Exercise instructions: Starting at the first line of the data below, retype every line up to and including the one containing "Task: Toggle the".

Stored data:
====

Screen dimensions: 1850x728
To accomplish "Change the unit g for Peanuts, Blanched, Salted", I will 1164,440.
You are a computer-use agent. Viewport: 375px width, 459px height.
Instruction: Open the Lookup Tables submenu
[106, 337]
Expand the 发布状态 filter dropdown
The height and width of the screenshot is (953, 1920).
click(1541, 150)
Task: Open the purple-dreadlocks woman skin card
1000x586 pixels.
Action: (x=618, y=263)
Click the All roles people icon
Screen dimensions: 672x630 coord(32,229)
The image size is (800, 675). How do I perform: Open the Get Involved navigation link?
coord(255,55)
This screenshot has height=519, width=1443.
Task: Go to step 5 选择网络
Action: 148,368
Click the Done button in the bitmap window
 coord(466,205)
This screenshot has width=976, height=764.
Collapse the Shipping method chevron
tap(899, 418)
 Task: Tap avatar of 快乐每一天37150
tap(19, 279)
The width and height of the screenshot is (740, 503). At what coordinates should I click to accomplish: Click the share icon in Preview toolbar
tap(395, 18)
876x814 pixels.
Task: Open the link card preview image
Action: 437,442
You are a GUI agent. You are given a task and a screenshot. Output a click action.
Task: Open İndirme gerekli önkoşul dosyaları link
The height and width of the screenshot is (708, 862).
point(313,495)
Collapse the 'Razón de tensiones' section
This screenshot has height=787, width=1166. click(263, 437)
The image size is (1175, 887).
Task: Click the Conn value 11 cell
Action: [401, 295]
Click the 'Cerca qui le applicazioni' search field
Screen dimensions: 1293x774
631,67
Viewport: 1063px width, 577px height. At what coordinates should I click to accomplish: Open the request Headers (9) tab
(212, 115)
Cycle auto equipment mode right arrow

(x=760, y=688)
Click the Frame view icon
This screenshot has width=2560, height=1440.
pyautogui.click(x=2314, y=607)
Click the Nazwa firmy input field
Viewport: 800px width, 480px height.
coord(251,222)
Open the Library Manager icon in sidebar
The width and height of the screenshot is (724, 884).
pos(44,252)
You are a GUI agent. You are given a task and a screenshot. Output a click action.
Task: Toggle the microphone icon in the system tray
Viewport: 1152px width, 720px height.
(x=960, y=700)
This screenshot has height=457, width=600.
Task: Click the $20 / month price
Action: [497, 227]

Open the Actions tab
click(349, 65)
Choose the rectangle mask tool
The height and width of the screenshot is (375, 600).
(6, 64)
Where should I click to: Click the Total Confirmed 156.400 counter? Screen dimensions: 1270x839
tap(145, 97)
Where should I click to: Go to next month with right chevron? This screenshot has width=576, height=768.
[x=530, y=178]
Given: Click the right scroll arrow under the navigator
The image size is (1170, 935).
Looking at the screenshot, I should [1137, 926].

====

Output below:
Screen dimensions: 1850x728
To accomplish "Change the unit g for Peanuts, Blanched, Salted", I will 1164,440.
You are a computer-use agent. Viewport: 375px width, 459px height.
Instruction: Open the Lookup Tables submenu
[106, 337]
Expand the 发布状态 filter dropdown
The height and width of the screenshot is (953, 1920).
click(1541, 150)
Task: Open the purple-dreadlocks woman skin card
1000x586 pixels.
Action: (x=618, y=263)
Click the All roles people icon
Screen dimensions: 672x630 coord(32,229)
The image size is (800, 675). How do I perform: Open the Get Involved navigation link?
coord(255,55)
This screenshot has height=519, width=1443.
Task: Go to step 5 选择网络
Action: 148,368
Click the Done button in the bitmap window
 coord(466,205)
This screenshot has width=976, height=764.
Collapse the Shipping method chevron
tap(899, 418)
 Task: Tap avatar of 快乐每一天37150
tap(19, 279)
The width and height of the screenshot is (740, 503). At what coordinates should I click to accomplish: Click the share icon in Preview toolbar
tap(395, 18)
876x814 pixels.
Task: Open the link card preview image
Action: 437,442
You are a GUI agent. You are given a task and a screenshot. Output a click action.
Task: Open İndirme gerekli önkoşul dosyaları link
The height and width of the screenshot is (708, 862).
point(313,495)
Collapse the 'Razón de tensiones' section
This screenshot has height=787, width=1166. click(263, 437)
The image size is (1175, 887).
Task: Click the Conn value 11 cell
Action: [401, 295]
Click the 'Cerca qui le applicazioni' search field
Screen dimensions: 1293x774
631,67
Viewport: 1063px width, 577px height. At what coordinates should I click to accomplish: Open the request Headers (9) tab
(212, 115)
Cycle auto equipment mode right arrow

(x=760, y=688)
Click the Frame view icon
This screenshot has width=2560, height=1440.
pyautogui.click(x=2314, y=607)
Click the Nazwa firmy input field
Viewport: 800px width, 480px height.
coord(251,222)
Open the Library Manager icon in sidebar
The width and height of the screenshot is (724, 884).
pos(44,252)
You are a GUI agent. You are given a task and a screenshot. Output a click action.
Task: Toggle the microphone icon in the system tray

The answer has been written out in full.